Generalized prime ideals of the rings C(X,Y) and the quasi-components of X

TL;DR

This paper explores the structure of prime ideals in rings of continuous functions C(X,Y), linking algebraic properties of Y with topological features of X and quasi-components, and introduces methods to generate rings with specific prime ideal configurations.

Contribution

It generalizes the concept of prime ideals in C(X,Y) under weak algebraic conditions on Y and establishes conditions for minimal prime ideals and their correspondence with quasi-components.

Findings

Prime ideals of functions vanishing on quasi-components are prime ideals.

When Y has an open zero set, these prime ideals are minimal and max.

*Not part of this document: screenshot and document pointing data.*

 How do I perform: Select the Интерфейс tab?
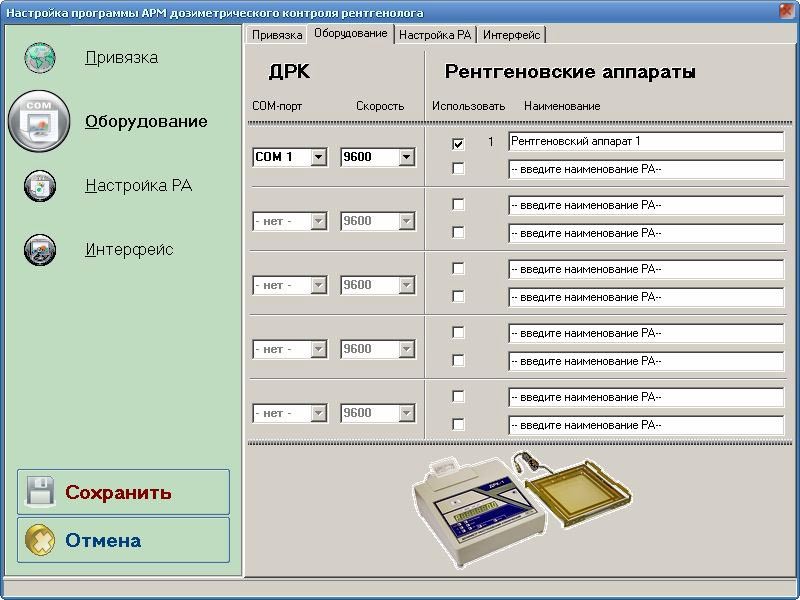(511, 35)
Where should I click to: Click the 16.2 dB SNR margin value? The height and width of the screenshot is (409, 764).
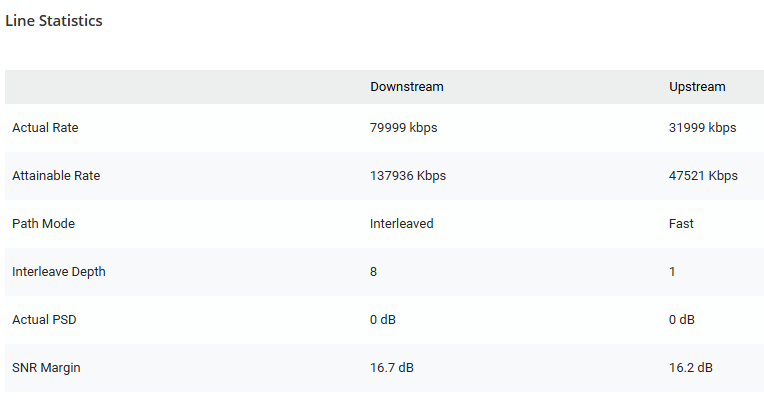(691, 368)
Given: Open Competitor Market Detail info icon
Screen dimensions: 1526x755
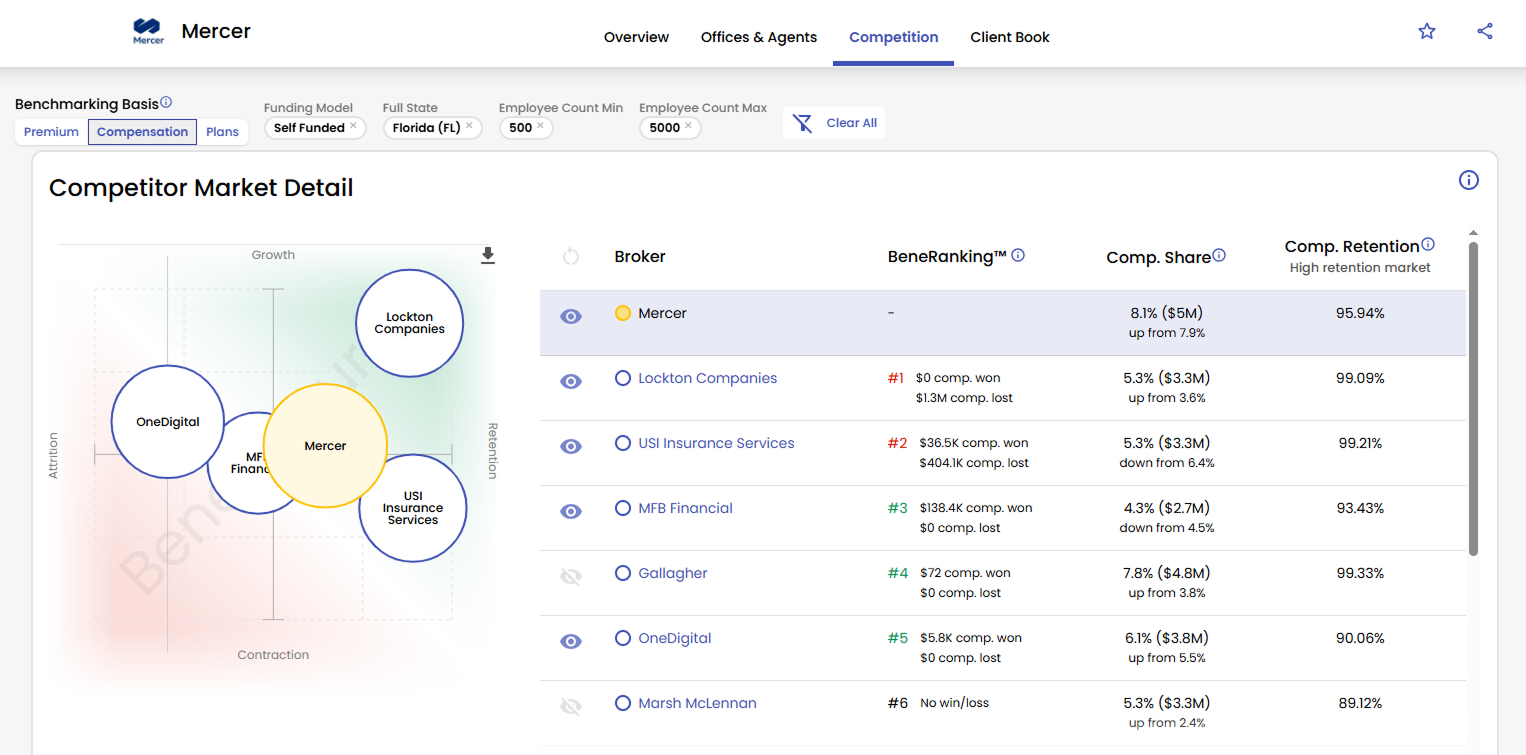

The techniques allow constructing rings with prescribed prime ideal structures.

Abstract

In the set of continuous functions C(X,Y) where Y has a topology close to being discrete, there is an equivalence relation on X which characterizes the quasi-components of X. If Y satisfies weak algebraic conditions with a single binary operation then a stable set of functions forms an object generalizing an ideal of a ring. Calling such sets ideals there is a concept of a prime ideal. The ideal of functions vanishing on a quasi-component are prime ideals of C(X,Y). If Y has a zero set that is open then these prime ideals are min- max implying that when Y is a ring all of the prime ideals of C(X,Y) are of this form and min-max. However this is a study of C(X,Y) and its ideals beginning with a few algebraic hypothesis on Y and adding to them as needed. So there are conditions when a prime ideal is minimal, when the set of quasi-components is in bijective correspondence with the set of prime ideals of functions which vanish on them, when C(X,Y) can not be like a local ring, when the prime (nil) radical is trivial, and when the corresponding Spec(C(X,Y)) is a disconnected topological space. Example of results are; if a quasi-component of x is open then the prime ideal of functions vanishing on it is minimal independent of the zero set of Y being open; if the zero set of Y is open then the set of all ideals of functions vanishing on quasi-components is the set of minimal prime ideals irrespective of any quasi-component being open in X. These results imply the same for the ideals of the ring C(X,Y) when Y is a ring. The techniques developed give a method of generating unlimited number of rings with prescribed sets of prime ideals and minimal prime ideals.